## Work task
Output the lines from the top of the entries below to the line with "The height and width of the screenshot is (450, 800).", both included, exactly and without pictures.
-=-=-
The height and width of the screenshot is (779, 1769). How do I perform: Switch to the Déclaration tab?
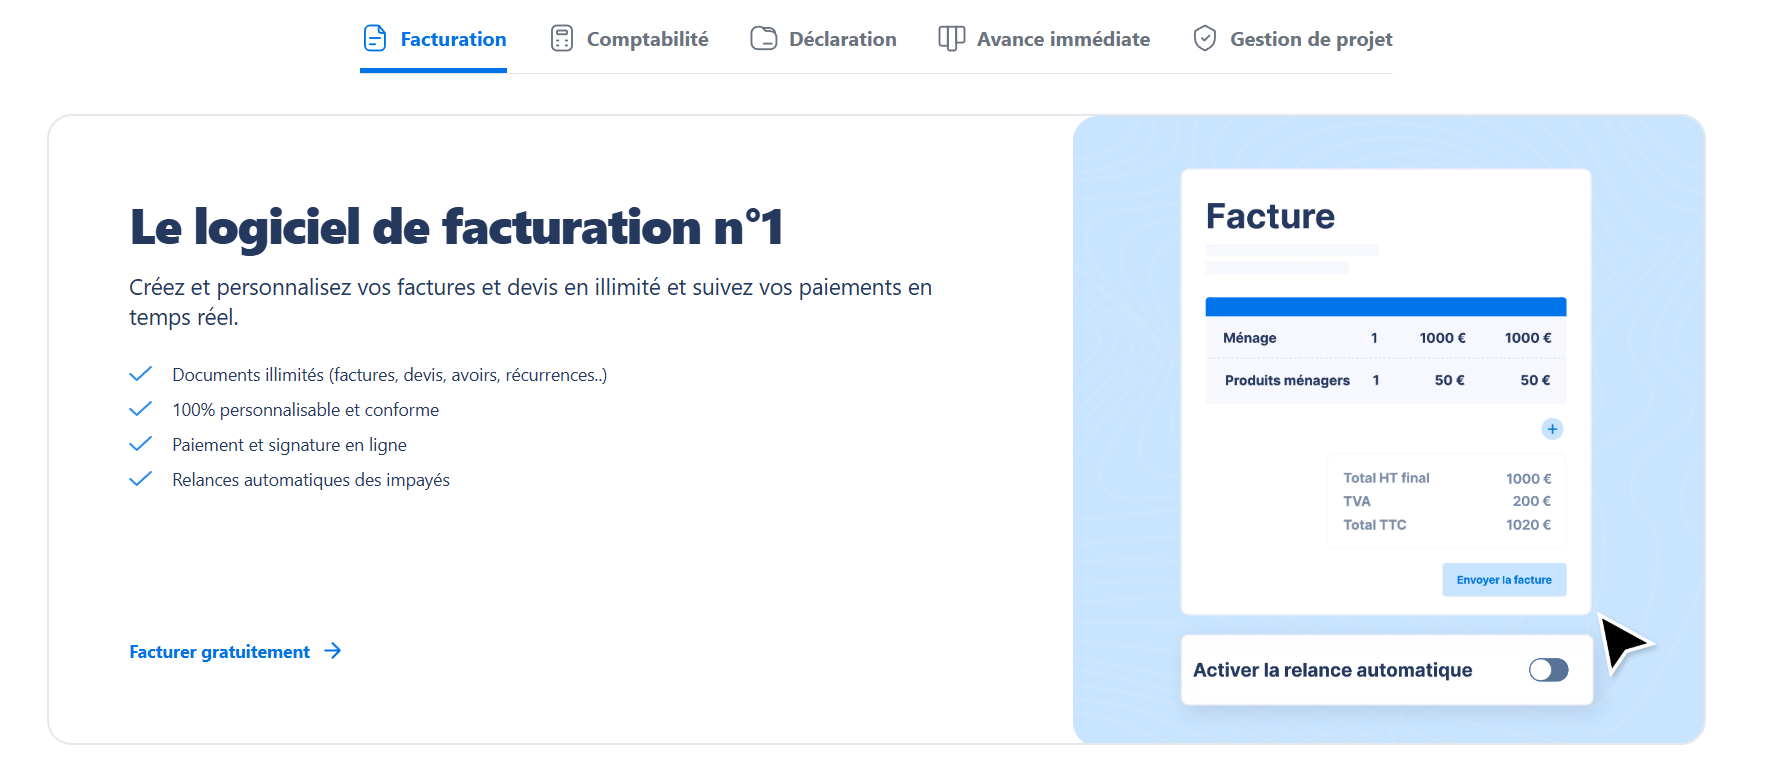pyautogui.click(x=842, y=39)
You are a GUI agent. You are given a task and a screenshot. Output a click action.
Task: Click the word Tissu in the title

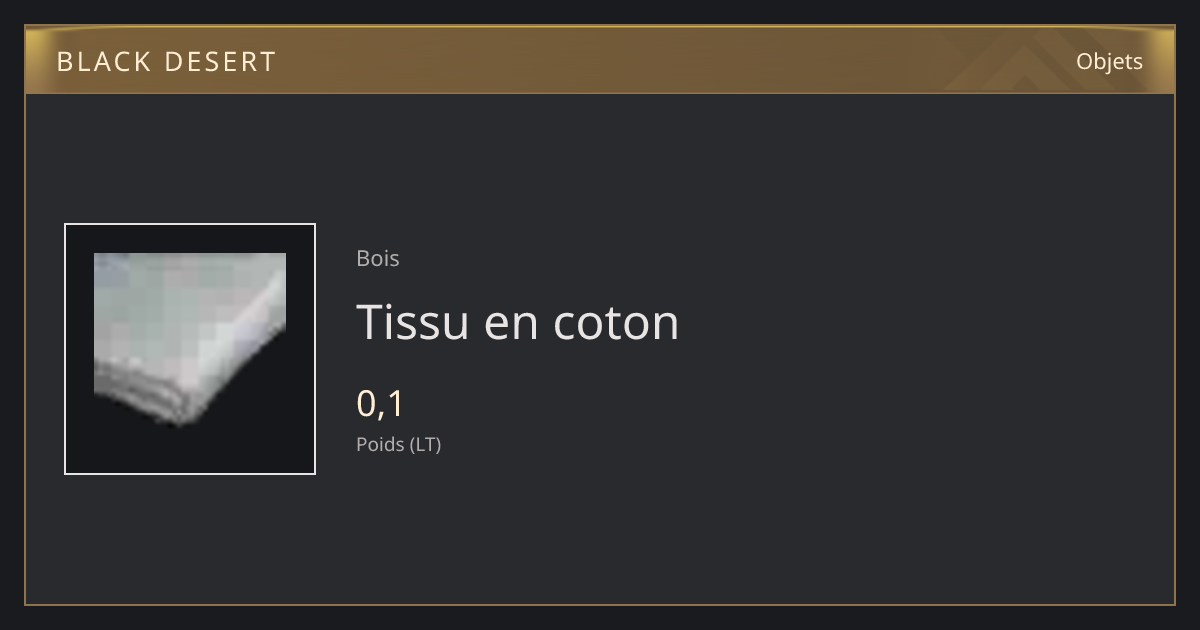[413, 322]
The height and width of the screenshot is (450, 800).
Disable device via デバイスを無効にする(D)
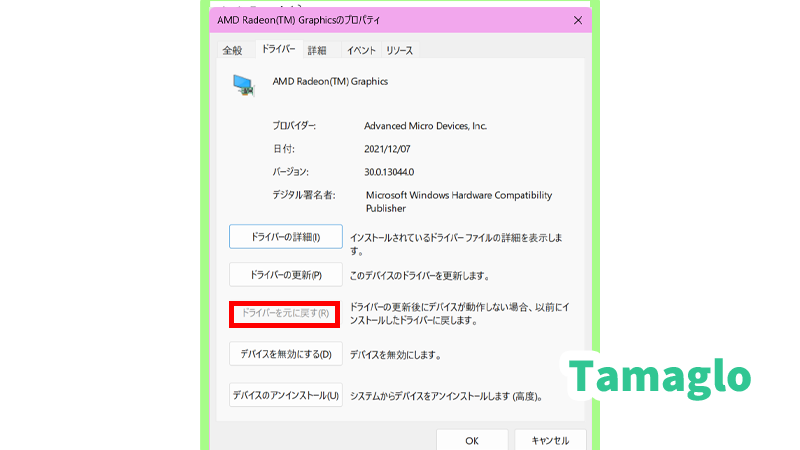pos(286,354)
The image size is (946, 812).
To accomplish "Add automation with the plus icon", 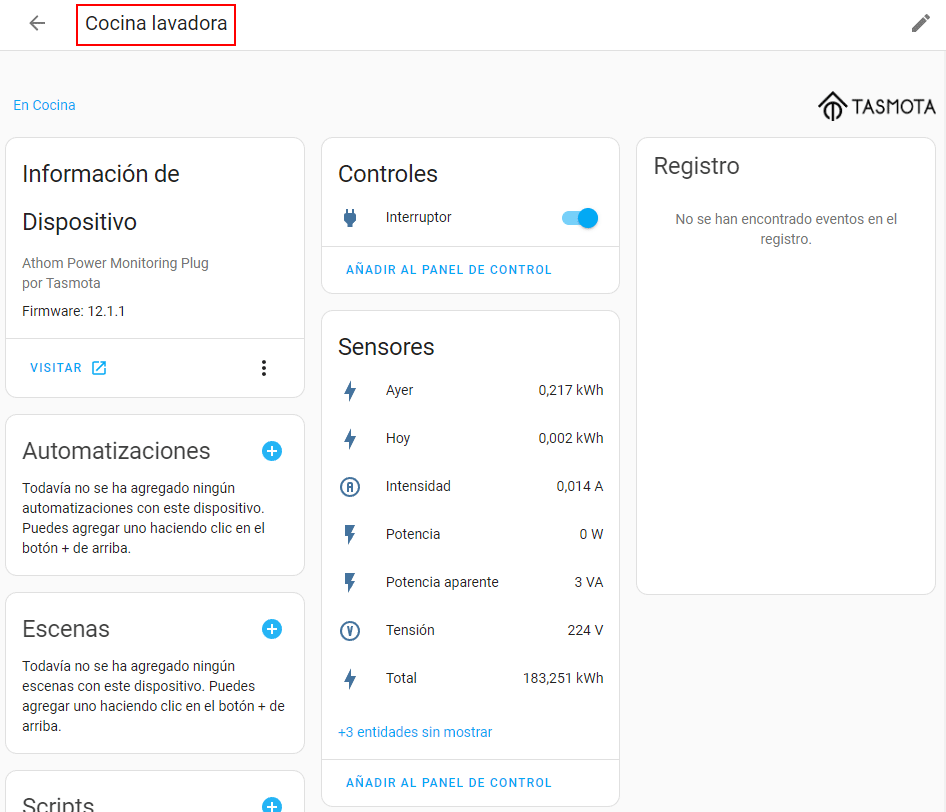I will point(272,451).
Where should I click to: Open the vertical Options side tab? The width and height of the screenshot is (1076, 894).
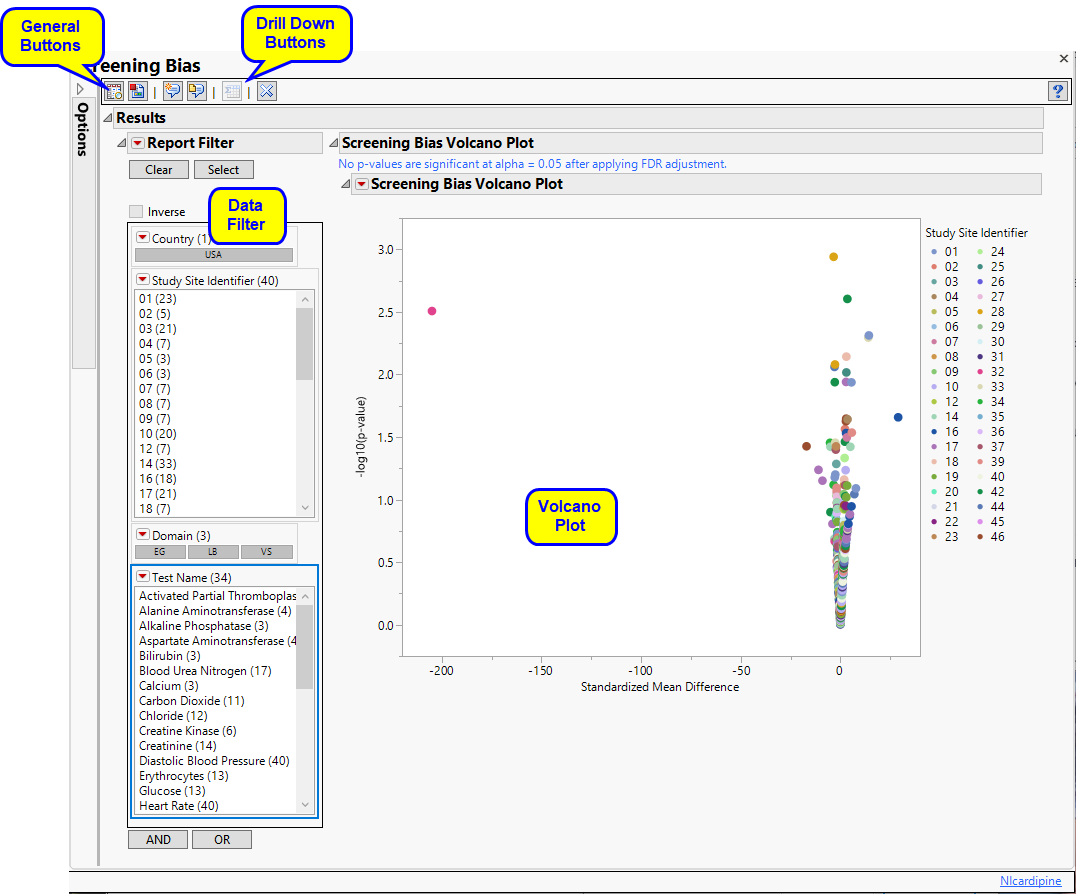tap(83, 130)
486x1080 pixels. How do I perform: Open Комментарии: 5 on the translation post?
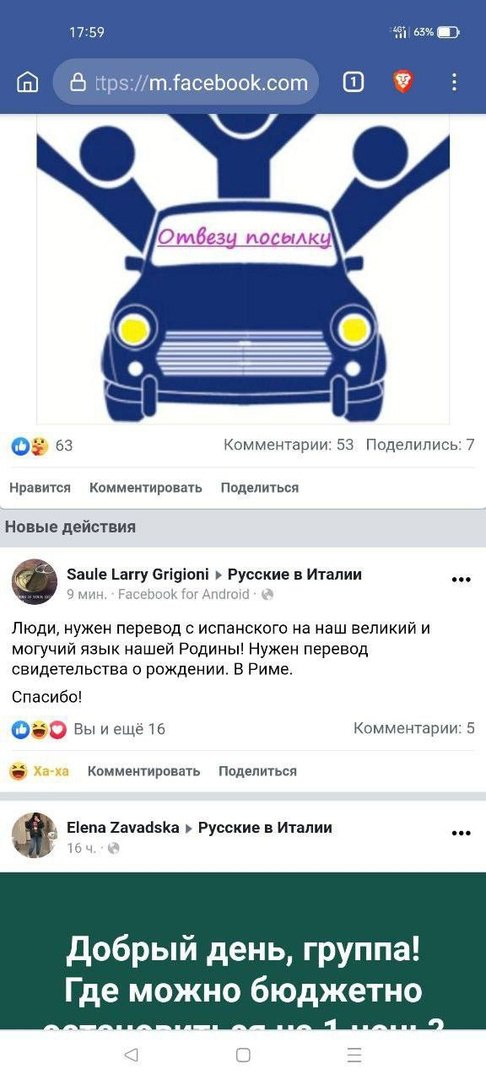pos(414,728)
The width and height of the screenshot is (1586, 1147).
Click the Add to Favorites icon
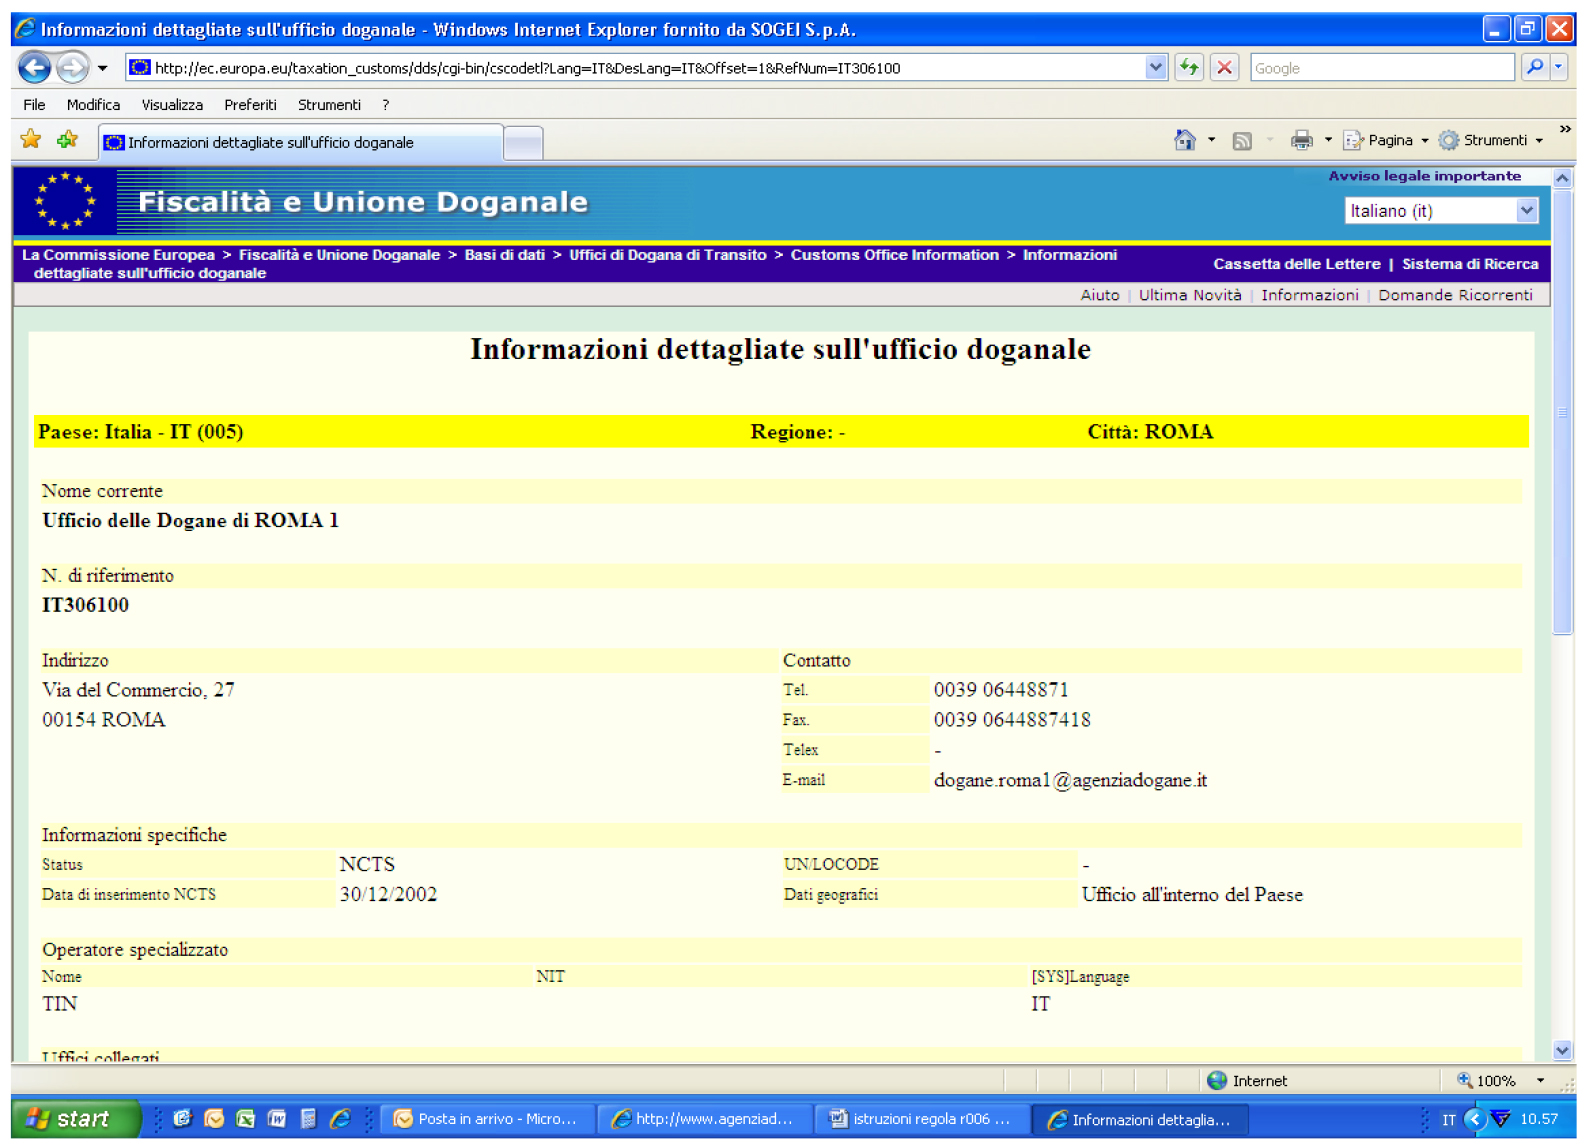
-=-=-
## Response to the exercise
The height and width of the screenshot is (779, 1769). How do I perform: Switch to the Déclaration tab?
pyautogui.click(x=842, y=39)
You are a GUI agent. You are given a task and a screenshot. Output a click action.
Task: Click the word Tissu in the title

[413, 322]
The height and width of the screenshot is (450, 800).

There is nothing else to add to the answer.